15 October 2020 14:07
You may even have told a “white lie” this morning. The haircut “looked so amazing,” that birthday present was “just what I wanted.”
“My camera isn’t working with Zoom,” you type in the group chat, socially distanced in your cocoon of a dye-job-gone-wrong and that embarrassing onesie that you mentioned to your mum that one time as a joke.
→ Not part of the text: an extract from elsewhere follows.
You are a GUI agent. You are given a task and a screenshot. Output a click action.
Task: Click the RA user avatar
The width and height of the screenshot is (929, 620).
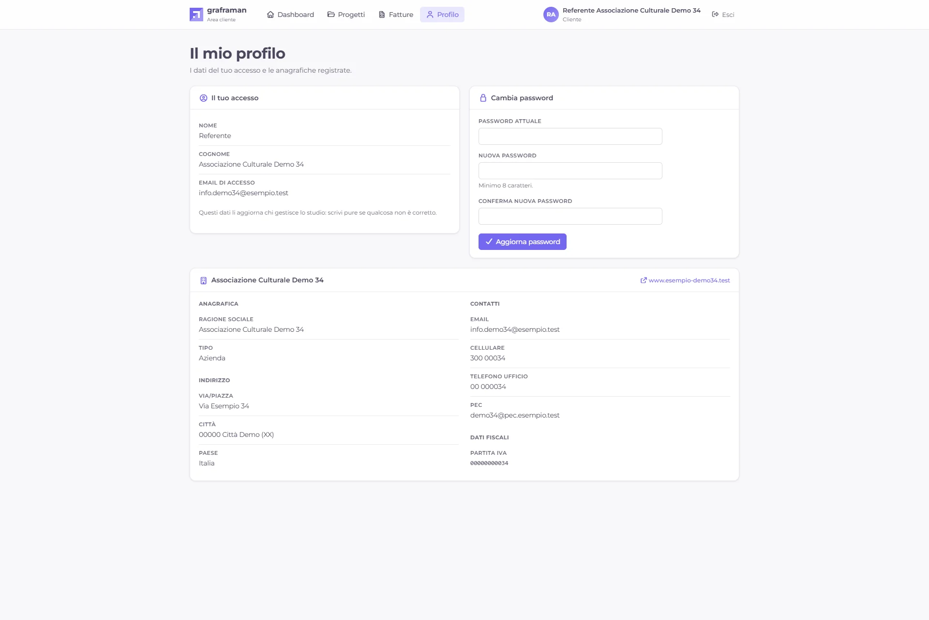pyautogui.click(x=551, y=15)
Whilst white lies like these are a defence mechanism against embarrassment or awkwardness, some people lie just for the sake of lying – and take it to the extreme. They are in a sense, addicted to telling lies.
Mythomania, also known as Pathological Lying or Pseudologia Fantastica, is the persistent and compulsive tendency to tell lies out of habit. Pathological lying often occurs without a clear reason and lacks any external motivation to lie. It often starts as habitual or compulsive lying, which commonly begins in childhood and is related to other delinquent behaviour or as a means to assert autonomy in spite of lack of self-esteem.
Pathological lies may be exaggerated and elaborated stories imagined experiences, or believed myths. Pathological liars create persuasive and interesting stories, sometimes bordering on the fantastic, that are often told to impress others. These stories may seem to be just on the edge of credibility and frequently involve themselves taking important and heroic roles. Questions or doubts are met with improvised elaborations in order to satisfy the listener. Consequently, new lies are needed to supplement the old, and the affected person might believe their deceptions to be truths.
Some common characteristics of pathological lying are:
People who frequently lie are not automatically pathological liars. The most distinctive feature of a pathological liar is that it doesn’t have a clear motive. As a consequence, a person who commonly exaggerates stories to make themselves appear more interesting or constantly lies to conceal mistakes is unlikely to be lying pathologically. These are clear motives that advance particular benefits. Pathological lies are easy for others to disprove, which can ultimately be damaging to the person who tells them. For example, the individual may make false accusations or grandiose claims about their past that are easy for others to verify.
Whilst it may be a serious impediment to everyday living, pathological lying is not recognized as a clinical disorder on its own. However, it may well be a sign of an underlying mental health problem.
Whilst pathological lying is included in the Diagnostic and Statistical Manual of Mental Disorders, fifth edition (DSM-5), it is only listed as a symptom of other disorders. These can be as diverse as personality (antisocial, narcissistic, and histrionic) disorders, fictitious disorder, or even psychopathy.
However, it’s important not to jump to these conclusions by oneself. Simply because someone seems to lie frequently, does not make them a pathological liar. By a similar token, having a mental disorder does not mean that someone will have mythomania, and having mythomania does not mean that someone has an antisocial, narcissistic or histrionic disorder. Psychological issues can be extraordinarily complex, and any such diagnosis should always be the domain of properly trained clinical psychologists.